# Thinking About Getting Into Agility



## ZebsMommy (Dec 4, 2010)

Hey all! We are moving into an apartment soon with a nice grassy field right outside our door. I've been thinking about it for a while and really want to get Zeb into agility. He loves showing off and I think that he would do well in it.

My only problem is that I've never done anything like it before and wanted to sign up for a local agility class. The only thing is he is reactive to certain dogs and I am afraid that he will act out in class and it will cause more harm than good. 

I was hoping to get some opinions on the matter. I've been working with him on his problem and he's gotten really good with me about his reactions to other dogs when one on one. I just don't want to overwhelm him. 

Would it be better to get a DVD and try from that? I was hoping to get feedback from a trainer but can't afford private classes, why I was thinking about the group. 

Thanks in advance!


----------



## MaggieRoseLee (Aug 17, 2001)

I would absolutely start contacting clubs/classes in the area, meet with the instructors, and get their recommendations. Different classes are set up in different ways, so some would be ideal for you and your dog, and some instructors are better able to deal with dogs like yours. 

Since some of the equipment is huge (aframe? dogwalk?) and expensive, it makes alot more sense to use the ones at class and invest in the cheaper stuff like the jumps, a tunnel, and I would absolutely get a set of weaves. 

There are different 'flavors' of instruction too. So when you do find a good club/classes then the instructor can point you in the right direction for DVD's that will go along with their program so you and your dog won't end up all confused!


----------



## ZebsMommy (Dec 4, 2010)

Thank you! I was going to DIY for the weave poles and a tunnel to start. I appreciate the advice and will be calling around! Anyone knows of any good clubs in the Treasure Coast, Florida let me know!


----------



## TaraM1285 (Sep 24, 2009)

My Tara is dog reactive and we have been in agility classes since May. Over time her reactivity has decreased tremendously, but I always have to be vigilant about dogs entering her space. You cannot be timid about telling people to move their dogs out of your working space. Over time, I have learned to read Tara very well and usually can see a reaction coming before it happens, so I am able to redirect her or get her working and keep her brain from focusing in on another dog. 

Finding a class with a knowledgeable trainer who understands the issue up-front is very important. I found taking classes that very slowly eased into agility and learning the obstacles before doing much sequencing was very helpful. 

I made a video a couple months ago of our Foundation 3 agility class, and you can see that Tara, despite her reactivity can work with other dogs and things going on around us, so you can see it can be done!

By the way, if you don't already have it, the Control Unleashed book was great for me to learn how to work on her reactivity.

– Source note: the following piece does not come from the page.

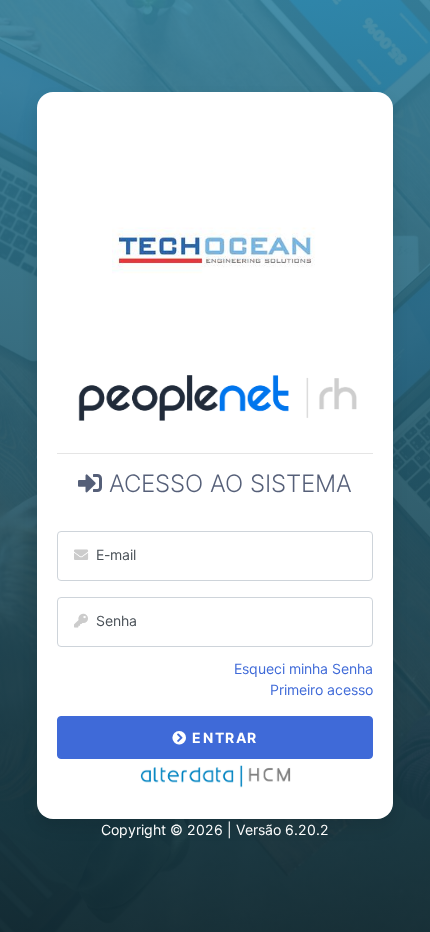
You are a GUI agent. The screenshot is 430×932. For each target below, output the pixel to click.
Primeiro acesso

We love the Look At That game!


----------



## ZebsMommy (Dec 4, 2010)

TaraM1285 said:


> My Tara is dog reactive and we have been in agility classes since May. Over time her reactivity has decreased tremendously, but I always have to be vigilant about dogs entering her space. You cannot be timid about telling people to move their dogs out of your working space. Over time, I have learned to read Tara very well and usually can see a reaction coming before it happens, so I am able to redirect her or get her working and keep her brain from focusing in on another dog.
> 
> Finding a class with a knowledgeable trainer who understands the issue up-front is very important. I found taking classes that very slowly eased into agility and learning the obstacles before doing much sequencing was very helpful.
> 
> ...


 
So it can be done! *happiness* thanks! I have the book ordered on amazon now!


----------



## AgileGSD (Jan 17, 2006)

It depends on the reactivity of the dog. If the dog is reactive to other dogs who approach him when he is on leash, that is manageable in agility class. But if the place is lax on behavior of other dogs in the class and the dog has other dogs running up on them in every class, the leash reactivity is going to get worse. This happened with one of my Belgians, who was only slightly concerned with dogs in her space to start off. After a month or two of agility class where one of the class dogs would rush up to her every chance he got, she got rather reactive to dogs approaching her when she was on lead. This required a lot of work on my part to overcome and she still has her moments. My dog was never an issue in class because she would never leave leave me to go menace another dog - when she was working, she was focused on what we were doing.

If the dog is reactive to some other dogs in general, on leash or off and will leave you to threaten those dogs that is a different story. IMO agility is not suitable for such a dog.


----------